The Efficacy of Wet Cupping on Blood Pressure Among Hypertension Patients

Hypertension Clinical Trial

Official title:
The Efficacy of Wet Cupping on Blood Pressure Among Hypertension Patients in Jeddah, 2013, A Randomised Controlled Trial

Clinical Trial Details — Status: Completed

Administrative data
NCT number NCT01987583
Other study ID # 002
Secondary ID
Status Completed
Phase N/A
First received November 13, 2013
Last updated May 13, 2014
Start date November 2013
Est. completion date March 2014

Study information
Verified date May 2014
Source King Abdulaziz University
Contact n/a
Is FDA regulated No
Health authority Saudi Arabia: Ministry for Higher Education
Study type Interventional

Clinical Trial Summary

This research proposal is submitted to fulfill the requirement of the PHD degree of Community Medicine Saudi Board at the Joint Program of Family and Community Medicine in Jeddah, Saudi Arabia.

Background: Cupping is an ancient treatment remedy that has been used for many centuries in many parts of the world. In the Middle East, Wet cupping "Hijama" is still a popular treatment because of its religious background. Despite of that, it still has little scientific evidence that proves its efficacy. Many hijama healers claim that they have observed dramatic improvement in Blood pressure control of hypertension patients. Not many studies support that. This study should help to prove or disprove this hypothesis.

Objectives:

- To determine the efficacy of wet cupping on blood pressure among high blood pressure patients.

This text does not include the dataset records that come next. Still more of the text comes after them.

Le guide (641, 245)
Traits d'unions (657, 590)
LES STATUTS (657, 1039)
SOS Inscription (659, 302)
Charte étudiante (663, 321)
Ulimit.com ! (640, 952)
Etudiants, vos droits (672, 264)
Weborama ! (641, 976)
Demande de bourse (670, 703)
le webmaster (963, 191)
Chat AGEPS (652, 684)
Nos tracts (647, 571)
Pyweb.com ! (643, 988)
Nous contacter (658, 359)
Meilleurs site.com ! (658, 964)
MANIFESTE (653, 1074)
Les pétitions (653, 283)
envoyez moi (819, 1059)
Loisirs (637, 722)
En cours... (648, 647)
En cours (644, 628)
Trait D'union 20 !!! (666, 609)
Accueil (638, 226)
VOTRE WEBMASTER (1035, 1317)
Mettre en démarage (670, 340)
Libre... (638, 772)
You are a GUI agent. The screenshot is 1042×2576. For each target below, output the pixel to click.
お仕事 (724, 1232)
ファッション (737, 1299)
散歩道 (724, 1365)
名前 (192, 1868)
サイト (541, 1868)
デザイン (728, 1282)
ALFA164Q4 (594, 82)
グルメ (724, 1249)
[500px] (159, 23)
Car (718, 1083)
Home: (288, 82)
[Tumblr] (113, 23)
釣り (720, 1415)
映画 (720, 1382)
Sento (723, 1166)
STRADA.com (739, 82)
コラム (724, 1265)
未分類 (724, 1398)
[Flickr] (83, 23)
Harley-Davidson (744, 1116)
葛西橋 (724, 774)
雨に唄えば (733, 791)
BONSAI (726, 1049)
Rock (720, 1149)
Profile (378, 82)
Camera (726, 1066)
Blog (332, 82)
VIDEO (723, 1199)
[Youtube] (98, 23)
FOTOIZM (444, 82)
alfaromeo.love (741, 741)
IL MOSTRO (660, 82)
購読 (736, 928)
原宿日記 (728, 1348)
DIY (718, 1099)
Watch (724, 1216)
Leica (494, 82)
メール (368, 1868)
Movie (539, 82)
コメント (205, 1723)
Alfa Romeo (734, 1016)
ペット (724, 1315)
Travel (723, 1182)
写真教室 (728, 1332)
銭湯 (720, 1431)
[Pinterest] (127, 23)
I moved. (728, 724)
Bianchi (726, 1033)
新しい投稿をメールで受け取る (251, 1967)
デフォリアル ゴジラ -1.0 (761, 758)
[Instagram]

- To assess the incidence of wet cupping side effects in the intervention group.

Methods: The study design is a randomised controlled trial. There will be an intervention group of high blood pressure patients who will perform hijama in addition to their usual management, and a control group of high blood pressure patients who will receive their usual anti-hypertension management only. There will be 8 weeks follow up period. After that, data entry, analysis and interpretation will take place.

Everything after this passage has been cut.